Kultur ist hier durchgehend offen und zugänglich. Und es gibt keine Sektionen und Fachgruppen, die erklären, warum sie für die jeweilige Anliegen nicht zuständig sind und dass man sich ja beim Salzamt beschweren könne.
Von Dancing Stars ...
Apropos Ausreden: Dieses Kulturamt hat keinen Politiker im Nacken, der sich hinter ihm versteckt. Und es trennt auch nicht die Hoch- von der Tief-, die Sub- von der Massen-, die arrivierte von der aufstrebenden oder untergehenden Kultur. Kultur ist nicht nur immer, Kultur ist auch alles.
Nehmen wir ein Beispiel von Freitagabend. Bei der TV-Sendung „Dancing Stars“ im ORF kam eine Baumeisterwitwe wieder eine Runde weiter – obwohl sie definitiv nicht zu den begabten Tänzerinnen zählt. Beim zeitgleich auf RTL laufenden „Let’s Dance“ schied eine sympathische Schauspielerin aus – weil sie am schlechtesten tanzte. In beiden Fällen handelt es sich um eine Unterhaltungssendung, ganz klar, aber selbst dieses Exempel zeigt, dass Qualität heute entweder am Wert verloren hat oder von jeweiligen Jurys völlig anders beurteilt wird (auch das häufig zu beobachten in herkömmlichen Kulturämtern). Jedenfalls sagt der Umgang mit Können viel über unsere Kultur aus. Quer durch alle Bereiche, bis hin zu den Eliten, was fast schon als Schimpfwort gilt.
... bis zu Philharmonikern
Das führt uns zu den Abokonzerten der Wiener Philharmoniker (lesen Sie dazu auch die kluge Kritik von Georg Leyrer), die erstmals von einer Frau dirigiert werden. Es ist schändlich, dass es so lange gedauert hat, bis in Wien stattfand, was anderorts keine Erwähnungen mehr fände. Andererseits darf man nie vergessen, dass die Philharmoniker ein privater Verein sind, der diesbezüglich tun kann, was er will und dass es erst der damalige Orchestervorstand Clemens Hellsberg war, der 1997 durchsetzte, dass Frauen ins Orchester aufgenommen werden. Die Debatte gibt es also länger, als es Wokeness-Gurus wahrhaben wollen.
Endlich ist nun Bahnbrechendes (oder Selbstverständliches) passiert, sodass es auch hier wieder primär um die Qualität gehen sollte.

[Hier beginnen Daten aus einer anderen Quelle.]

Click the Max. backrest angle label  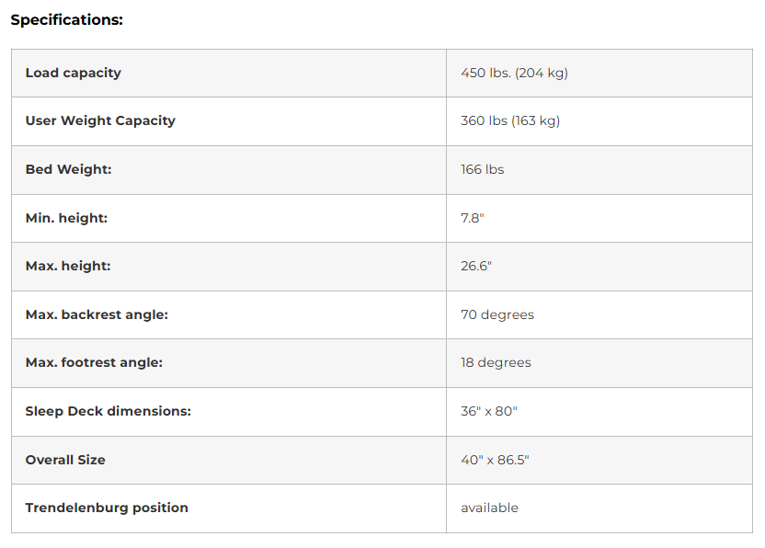97,314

Die meisten Dirigentinnen, die in diesem Kulturamt über die Jahre vorstellig wurden, weigern sich nämlich, auf ihr Geschlecht reduziert zu werden.
Und weil wir grad wieder beim Kulturamt sind: Jenes in Wien dürfte weiterhin von Veronica Kaup-Hasler geleitet werden, wie man so hört. Aber auch dagegen sind Beschwerden sinnlos. Wie beim Salzamt.